National Jewish Health Mycobacteriology Laboratory provides acid-fast bacilli (AFB) microscopy testing, molecular assays (NAAT, MDR TB screen, etc.), primary isolation and growth detection to health care providers throughout the United States.
Our laboratory provides AFB smear testing from sputum or other clinical specimens within 24 hours using fluorescent microscopy. These acid-fast bacilli assays are performed six days a week and by request on Sunday to ensure rapid identification of highly infectious TB patients.
Molecular Detection: NAAT, MDR-TB
A Nucleic Acid Amplification Test (NAAT) for TB is performed on the first specimen or by request for subsequent specimens. NAAT testing includes screening for amplification inhibition. NAAT results are reported within 24 hours upon receipt or called-in request.
The Centers for Disease Control and Prevention (CDC) recommends that NAAT testing be performed on at least one respiratory specimen from each patient with signs and symptoms of pulmonary TB for whom a diagnosis of TB is being considered but has not yet been established, and for whom the test result would alter case management or TB control activities.

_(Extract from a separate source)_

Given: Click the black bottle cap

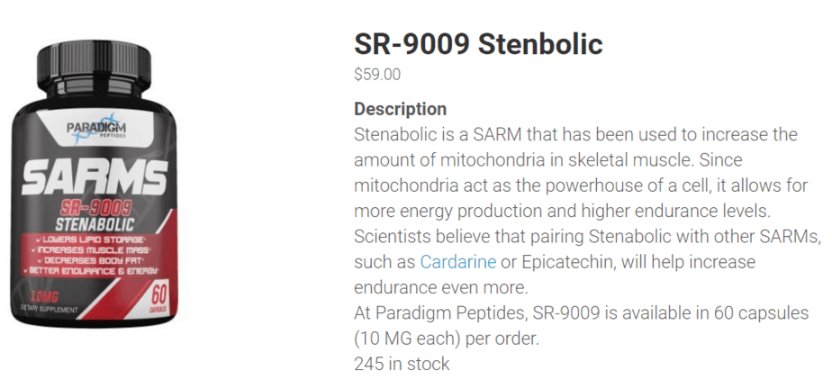Looking at the screenshot, I should [x=94, y=66].
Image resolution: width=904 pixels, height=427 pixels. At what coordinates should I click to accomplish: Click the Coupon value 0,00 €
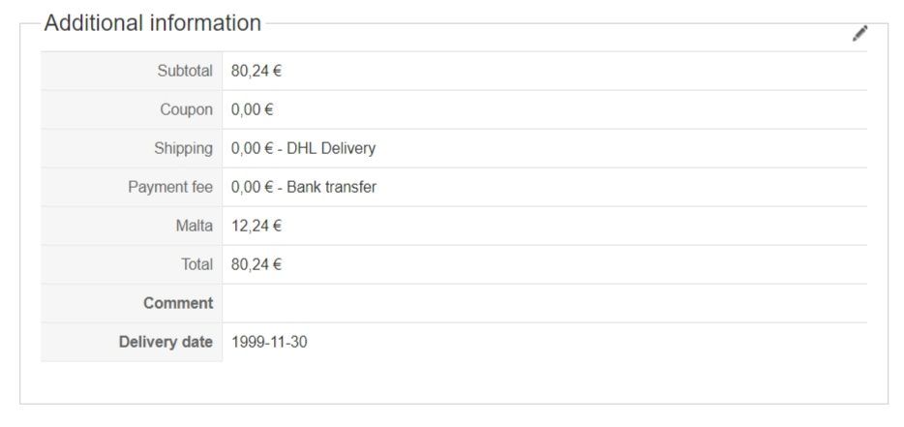pyautogui.click(x=247, y=109)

If AFB smear and NAAT are positive, a direct 10-drug agar proportion AST and molecular MDR-TB screen is performed.
In Fall 2012, the Association of State and Territorial Health Officials (ASTHO) recognized the use of a universal laboratory screening test for multidrug-resistant tuberculosis (MDR TB). Reflex testing is beneficial, as it allows the most rapid detection of a MDR TB patient.
After decontamination, digestion and concentration, four media are inoculated for growth detection (1 broth, 1 Lowenstein-Jensen slant and a 7H11 biplate). Negative cultures are reported after 6 weeks of incubation; LJ slants are incubated for 8 weeks. In the event of growth detection beyond 6 weeks, an amended report is issued.
If colony morphology resembles Mycobacterium tuberculosis (MTB) complex, a TB DNA probe is performed.
If positive, differentiation within the MTB complex and first-line drug antimicrobial susceptibility testing is completed on all initial isolates.
All other mycobacteria are identified using DNA sequencing.